**Supplied data:**

━━━━━━━━━━━━━━━━

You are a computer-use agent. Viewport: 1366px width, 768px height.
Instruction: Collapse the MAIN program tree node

━━━━━━━━━━━━━━━━

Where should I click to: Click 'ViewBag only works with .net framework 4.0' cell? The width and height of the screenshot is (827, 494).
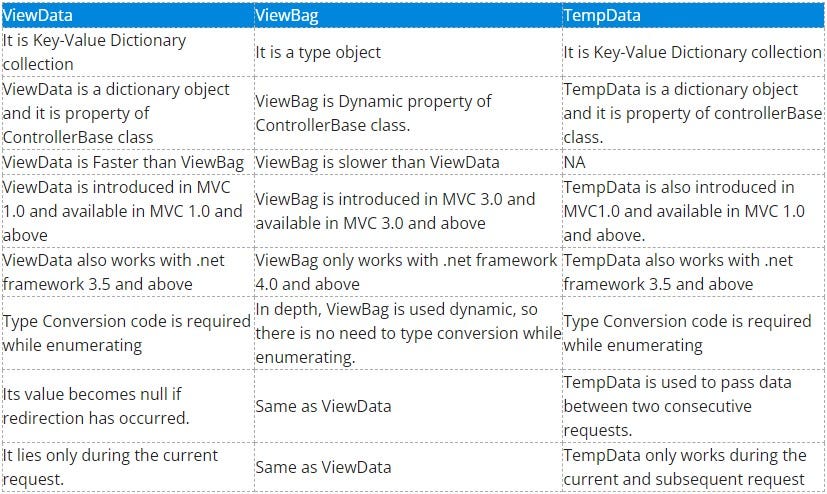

━━━━━━━━━━━━━━━━

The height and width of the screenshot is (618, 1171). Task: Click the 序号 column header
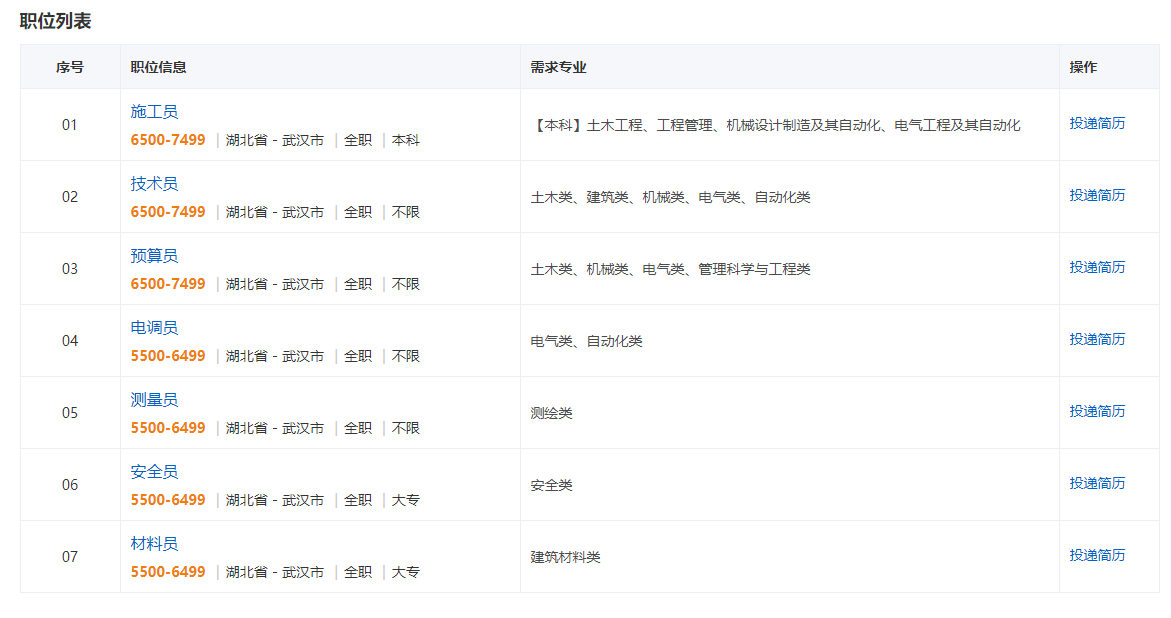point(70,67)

━━━━━━━━━━━━━━━━

**Task directions:** In the listing above, find the line with "You are a computer-use" and the line with "Instruction: Collapse the", then print exactly those two lines and every line between them, and nothing more.

**Response to this task:**
You are a computer-use agent. Viewport: 1366px width, 768px height.
Instruction: Collapse the MAIN program tree node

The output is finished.